Cuando llegamos a su casa realmente no me gusto tener que despedirme de ella, Salí del auto y literalmente trote hasta su puerta para poder abrirla yo mismo. Salió con su bolsito en la mano mientras me sonreía inocentemente.

La acompañe hasta el porsche de la casa.

-Debo admitir que me dejaste totalmente descolocada, no eres el Edward que yo creí- me admitió ¿Qué Edward? ¿Acaso no le gustaba como era?

-¿en el buen o mal sentido?- pregunté confuso.

-en el buen sentido tonto- dijo empujándome amistosamente. Yo sonreí aliviado.

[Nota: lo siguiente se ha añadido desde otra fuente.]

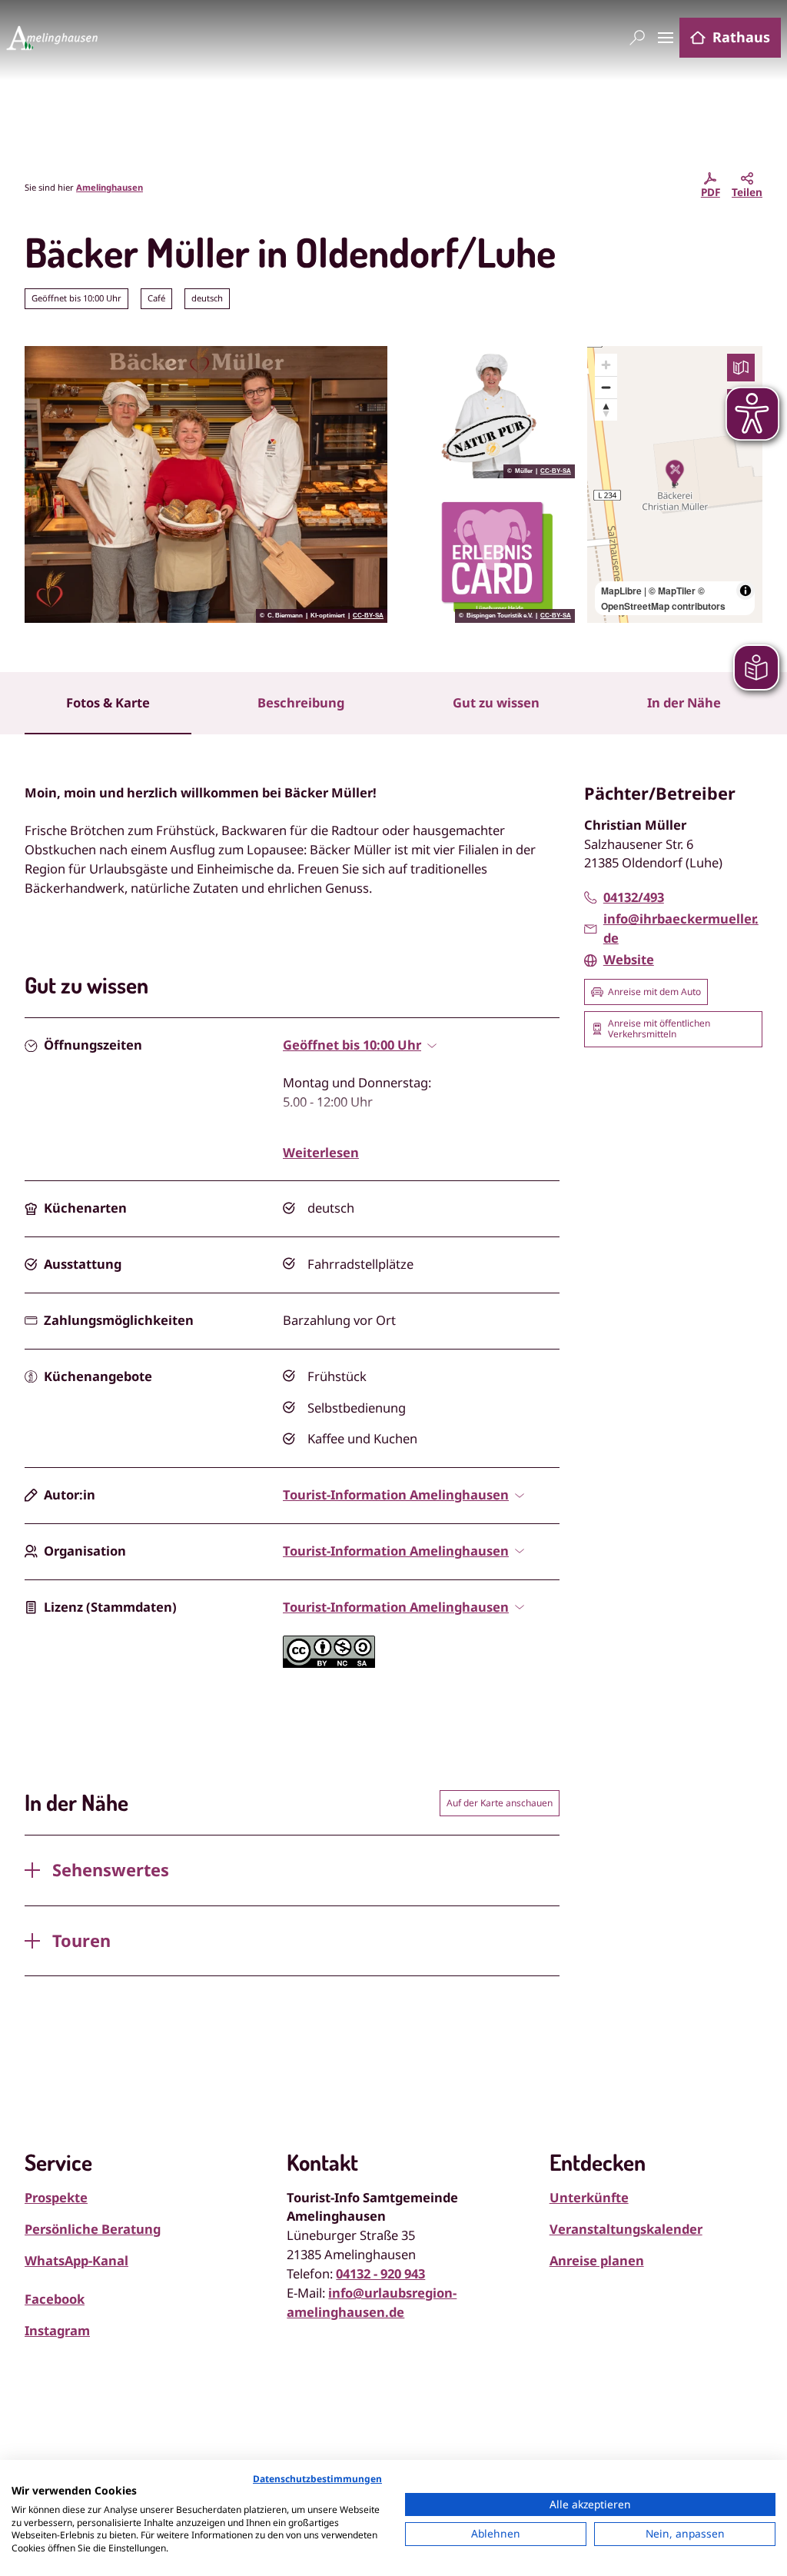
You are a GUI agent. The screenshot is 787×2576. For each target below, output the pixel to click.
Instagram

Bella dejo el bolso en el suelo y estiro sus brazos hasta llegar a mi cuello.

-Muchas gracias por insistir en que saliera contigo… realmente valió la pena- dijo antes de depositar un casto, lento y dulce beso en mis labios.

-Bella- susurré sin querer soltarla.

-mhm?

-mañana mi familia se va de día de campo ¿no te quieres pasar por casa?- le pregunté. Ella sonrió.

-si, me gustaría- susurro en mis labios.

-entonces te veo- dicho esto, volvió a besarme y entró a su casa. Solo tenia una palabra para mi gesto E-NA-MO-RA-DO.